== SUPPLIED ENTRIES ==
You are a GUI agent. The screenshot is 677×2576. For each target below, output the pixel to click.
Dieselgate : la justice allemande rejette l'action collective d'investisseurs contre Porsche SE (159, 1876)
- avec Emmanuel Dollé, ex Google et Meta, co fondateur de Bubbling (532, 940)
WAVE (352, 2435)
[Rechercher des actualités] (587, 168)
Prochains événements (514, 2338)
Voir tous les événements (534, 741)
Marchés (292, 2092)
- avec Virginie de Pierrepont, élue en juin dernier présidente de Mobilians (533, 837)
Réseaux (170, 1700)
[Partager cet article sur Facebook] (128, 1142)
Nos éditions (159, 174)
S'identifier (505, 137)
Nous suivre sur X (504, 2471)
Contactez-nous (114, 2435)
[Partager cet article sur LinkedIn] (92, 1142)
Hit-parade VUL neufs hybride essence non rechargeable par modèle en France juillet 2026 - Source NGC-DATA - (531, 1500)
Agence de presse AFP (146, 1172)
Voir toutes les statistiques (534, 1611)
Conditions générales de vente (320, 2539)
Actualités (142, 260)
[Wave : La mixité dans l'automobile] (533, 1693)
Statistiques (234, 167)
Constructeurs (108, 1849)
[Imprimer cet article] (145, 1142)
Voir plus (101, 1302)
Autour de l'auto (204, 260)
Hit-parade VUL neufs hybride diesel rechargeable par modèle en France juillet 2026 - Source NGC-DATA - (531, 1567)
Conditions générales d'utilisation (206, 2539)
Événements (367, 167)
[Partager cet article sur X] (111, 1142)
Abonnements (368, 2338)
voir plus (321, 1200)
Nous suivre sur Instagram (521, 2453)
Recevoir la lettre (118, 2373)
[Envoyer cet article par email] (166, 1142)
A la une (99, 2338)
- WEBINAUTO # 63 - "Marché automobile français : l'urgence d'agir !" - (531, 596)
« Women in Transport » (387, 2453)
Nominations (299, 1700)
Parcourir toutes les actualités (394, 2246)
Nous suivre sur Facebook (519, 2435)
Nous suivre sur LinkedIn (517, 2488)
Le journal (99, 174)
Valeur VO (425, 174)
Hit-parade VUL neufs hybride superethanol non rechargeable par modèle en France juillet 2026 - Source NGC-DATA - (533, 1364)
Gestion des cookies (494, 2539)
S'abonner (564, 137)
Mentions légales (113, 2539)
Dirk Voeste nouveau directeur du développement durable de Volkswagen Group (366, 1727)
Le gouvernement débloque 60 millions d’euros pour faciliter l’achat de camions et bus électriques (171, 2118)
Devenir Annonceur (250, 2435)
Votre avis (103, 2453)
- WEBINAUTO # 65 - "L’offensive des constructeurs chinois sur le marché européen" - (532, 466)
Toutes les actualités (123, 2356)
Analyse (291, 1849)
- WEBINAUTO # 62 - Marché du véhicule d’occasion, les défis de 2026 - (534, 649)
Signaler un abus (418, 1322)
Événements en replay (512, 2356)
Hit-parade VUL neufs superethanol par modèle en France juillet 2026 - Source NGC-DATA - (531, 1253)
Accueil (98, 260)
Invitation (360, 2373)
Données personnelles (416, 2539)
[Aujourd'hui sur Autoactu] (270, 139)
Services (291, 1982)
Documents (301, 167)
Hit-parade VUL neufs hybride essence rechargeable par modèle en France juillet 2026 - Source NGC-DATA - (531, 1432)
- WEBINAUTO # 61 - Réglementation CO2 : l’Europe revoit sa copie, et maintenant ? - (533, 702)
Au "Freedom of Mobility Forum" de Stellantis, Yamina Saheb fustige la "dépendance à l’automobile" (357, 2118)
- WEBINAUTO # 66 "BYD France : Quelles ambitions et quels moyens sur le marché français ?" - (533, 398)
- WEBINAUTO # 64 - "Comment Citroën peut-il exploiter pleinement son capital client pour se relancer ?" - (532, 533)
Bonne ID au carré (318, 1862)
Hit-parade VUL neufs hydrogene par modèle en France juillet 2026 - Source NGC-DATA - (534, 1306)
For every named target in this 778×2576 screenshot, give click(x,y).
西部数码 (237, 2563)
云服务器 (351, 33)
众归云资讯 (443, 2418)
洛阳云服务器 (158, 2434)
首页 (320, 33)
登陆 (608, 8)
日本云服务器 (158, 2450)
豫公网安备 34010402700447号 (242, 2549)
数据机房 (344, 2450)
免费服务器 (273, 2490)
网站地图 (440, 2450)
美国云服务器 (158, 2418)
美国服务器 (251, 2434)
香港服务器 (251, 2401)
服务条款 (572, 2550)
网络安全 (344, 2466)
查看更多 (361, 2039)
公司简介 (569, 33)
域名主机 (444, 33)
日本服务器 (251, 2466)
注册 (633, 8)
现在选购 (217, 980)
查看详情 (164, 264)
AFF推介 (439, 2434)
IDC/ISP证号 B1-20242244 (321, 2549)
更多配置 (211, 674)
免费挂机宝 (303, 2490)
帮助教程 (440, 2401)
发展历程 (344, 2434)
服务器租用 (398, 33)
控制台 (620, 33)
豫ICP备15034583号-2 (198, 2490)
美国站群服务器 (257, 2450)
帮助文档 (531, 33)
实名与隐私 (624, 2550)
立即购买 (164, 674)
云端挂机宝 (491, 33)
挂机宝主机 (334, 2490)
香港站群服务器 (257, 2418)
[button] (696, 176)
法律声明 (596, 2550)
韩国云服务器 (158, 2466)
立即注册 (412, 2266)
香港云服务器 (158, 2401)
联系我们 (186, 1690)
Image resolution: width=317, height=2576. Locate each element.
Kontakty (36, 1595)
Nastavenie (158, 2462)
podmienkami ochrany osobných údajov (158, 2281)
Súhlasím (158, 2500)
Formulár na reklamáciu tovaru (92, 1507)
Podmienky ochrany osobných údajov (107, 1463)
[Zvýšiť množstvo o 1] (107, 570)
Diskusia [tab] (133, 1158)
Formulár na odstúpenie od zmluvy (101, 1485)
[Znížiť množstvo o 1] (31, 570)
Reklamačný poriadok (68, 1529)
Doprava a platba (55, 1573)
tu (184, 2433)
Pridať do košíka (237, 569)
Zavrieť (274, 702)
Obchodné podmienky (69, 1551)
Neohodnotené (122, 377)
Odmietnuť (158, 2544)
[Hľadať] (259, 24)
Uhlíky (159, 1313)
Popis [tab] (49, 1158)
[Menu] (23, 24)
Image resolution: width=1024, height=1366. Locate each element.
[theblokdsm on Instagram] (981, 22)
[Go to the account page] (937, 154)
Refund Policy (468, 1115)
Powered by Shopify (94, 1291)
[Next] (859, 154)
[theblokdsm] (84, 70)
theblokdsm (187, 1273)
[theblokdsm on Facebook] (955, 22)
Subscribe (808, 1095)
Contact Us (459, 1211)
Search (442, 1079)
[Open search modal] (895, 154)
===
Everything in the records must be returned exactly.

You are a GUI agent. The screenshot is 677×2576. For each target below, output the pixel to click.
Dieselgate : la justice allemande rejette l'action collective d'investisseurs contre Porsche SE (159, 1876)
- avec Emmanuel Dollé, ex Google et Meta, co fondateur de Bubbling (532, 940)
WAVE (352, 2435)
[Rechercher des actualités] (587, 168)
Prochains événements (514, 2338)
Voir tous les événements (534, 741)
Marchés (292, 2092)
- avec Virginie de Pierrepont, élue en juin dernier présidente de Mobilians (533, 837)
Réseaux (170, 1700)
[Partager cet article sur Facebook] (128, 1142)
Nos éditions (159, 174)
S'identifier (505, 137)
Nous suivre sur X (504, 2471)
Contactez-nous (114, 2435)
[Partager cet article sur LinkedIn] (92, 1142)
Hit-parade VUL neufs hybride essence non rechargeable par modèle en France juillet 2026 - Source NGC-DATA - (531, 1500)
Agence de presse AFP (146, 1172)
Voir toutes les statistiques (534, 1611)
Conditions générales de vente (320, 2539)
Actualités (142, 260)
[Wave : La mixité dans l'automobile] (533, 1693)
Statistiques (234, 167)
Constructeurs (108, 1849)
[Imprimer cet article] (145, 1142)
Voir plus (101, 1302)
Autour de l'auto (204, 260)
Hit-parade VUL neufs hybride diesel rechargeable par modèle en France juillet 2026 - Source NGC-DATA - (531, 1567)
Conditions générales d'utilisation (206, 2539)
Événements (367, 167)
[Partager cet article sur X] (111, 1142)
Abonnements (368, 2338)
voir plus (321, 1200)
Nous suivre sur Instagram (521, 2453)
Recevoir la lettre (118, 2373)
[Envoyer cet article par email] (166, 1142)
A la une (99, 2338)
- WEBINAUTO # 63 - "Marché automobile français : l'urgence d'agir !" - (531, 596)
« Women in Transport » (387, 2453)
Nominations (299, 1700)
Parcourir toutes les actualités (394, 2246)
Nous suivre sur Facebook (519, 2435)
Nous suivre sur LinkedIn (517, 2488)
Le journal (99, 174)
Valeur VO (425, 174)
Hit-parade VUL neufs hybride superethanol non rechargeable par modèle en France juillet 2026 - Source NGC-DATA - (533, 1364)
Gestion des cookies (494, 2539)
S'abonner (564, 137)
Mentions légales (113, 2539)
Dirk Voeste nouveau directeur du développement durable de Volkswagen Group (366, 1727)
Le gouvernement débloque 60 millions d’euros pour faciliter l’achat de camions et bus électriques (171, 2118)
Devenir Annonceur (250, 2435)
Votre avis (103, 2453)
- WEBINAUTO # 65 - "L’offensive des constructeurs chinois sur le marché européen" - (532, 466)
Toutes les actualités (123, 2356)
Analyse (291, 1849)
- WEBINAUTO # 62 - Marché du véhicule d’occasion, les défis de 2026 - (534, 649)
Signaler un abus (418, 1322)
Événements en replay (512, 2356)
Hit-parade VUL neufs superethanol par modèle en France juillet 2026 - Source NGC-DATA - (531, 1253)
Accueil (98, 260)
Invitation (360, 2373)
Données personnelles (416, 2539)
[Aujourd'hui sur Autoactu] (270, 139)
Services (291, 1982)
Documents (301, 167)
Hit-parade VUL neufs hybride essence rechargeable par modèle en France juillet 2026 - Source NGC-DATA - (531, 1432)
- WEBINAUTO # 61 - Réglementation CO2 : l’Europe revoit sa copie, et maintenant ? - (533, 702)
Au "Freedom of Mobility Forum" de Stellantis, Yamina Saheb fustige la "dépendance à l’automobile" (357, 2118)
- WEBINAUTO # 66 "BYD France : Quelles ambitions et quels moyens sur le marché français ?" - (533, 398)
- WEBINAUTO # 64 - "Comment Citroën peut-il exploiter pleinement son capital client pour se relancer ?" - (532, 533)
Bonne ID au carré (318, 1862)
Hit-parade VUL neufs hydrogene par modèle en France juillet 2026 - Source NGC-DATA - (534, 1306)
For every named target in this 778×2576 screenshot, give click(x,y).
西部数码 (237, 2563)
云服务器 (351, 33)
众归云资讯 (443, 2418)
洛阳云服务器 (158, 2434)
首页 (320, 33)
登陆 (608, 8)
日本云服务器 (158, 2450)
豫公网安备 34010402700447号 (242, 2549)
数据机房 (344, 2450)
免费服务器 (273, 2490)
网站地图 (440, 2450)
美国云服务器 (158, 2418)
美国服务器 (251, 2434)
香港服务器 (251, 2401)
服务条款 (572, 2550)
网络安全 (344, 2466)
查看更多 (361, 2039)
公司简介 (569, 33)
域名主机 (444, 33)
日本服务器 (251, 2466)
注册 (633, 8)
现在选购 (217, 980)
查看详情 (164, 264)
AFF推介 (439, 2434)
IDC/ISP证号 B1-20242244 (321, 2549)
更多配置 (211, 674)
免费挂机宝 (303, 2490)
帮助教程 (440, 2401)
发展历程 (344, 2434)
服务器租用 (398, 33)
控制台 (620, 33)
豫ICP备15034583号-2 (198, 2490)
美国站群服务器 (257, 2450)
帮助文档 (531, 33)
实名与隐私 (624, 2550)
立即购买 (164, 674)
云端挂机宝 (491, 33)
挂机宝主机 (334, 2490)
香港站群服务器 (257, 2418)
[button] (696, 176)
法律声明 (596, 2550)
韩国云服务器 (158, 2466)
立即注册 (412, 2266)
香港云服务器 (158, 2401)
联系我们 (186, 1690)
Image resolution: width=317, height=2576. Locate each element.
Kontakty (36, 1595)
Nastavenie (158, 2462)
podmienkami ochrany osobných údajov (158, 2281)
Súhlasím (158, 2500)
Formulár na reklamáciu tovaru (92, 1507)
Podmienky ochrany osobných údajov (107, 1463)
[Zvýšiť množstvo o 1] (107, 570)
Diskusia [tab] (133, 1158)
Formulár na odstúpenie od zmluvy (101, 1485)
[Znížiť množstvo o 1] (31, 570)
Reklamačný poriadok (68, 1529)
Doprava a platba (55, 1573)
tu (184, 2433)
Pridať do košíka (237, 569)
Zavrieť (274, 702)
Obchodné podmienky (69, 1551)
Neohodnotené (122, 377)
Odmietnuť (158, 2544)
[Hľadať] (259, 24)
Uhlíky (159, 1313)
Popis [tab] (49, 1158)
[Menu] (23, 24)
Image resolution: width=1024, height=1366. Locate each element.
[theblokdsm on Instagram] (981, 22)
[Go to the account page] (937, 154)
Refund Policy (468, 1115)
Powered by Shopify (94, 1291)
[Next] (859, 154)
[theblokdsm] (84, 70)
theblokdsm (187, 1273)
[theblokdsm on Facebook] (955, 22)
Subscribe (808, 1095)
Contact Us (459, 1211)
Search (442, 1079)
[Open search modal] (895, 154)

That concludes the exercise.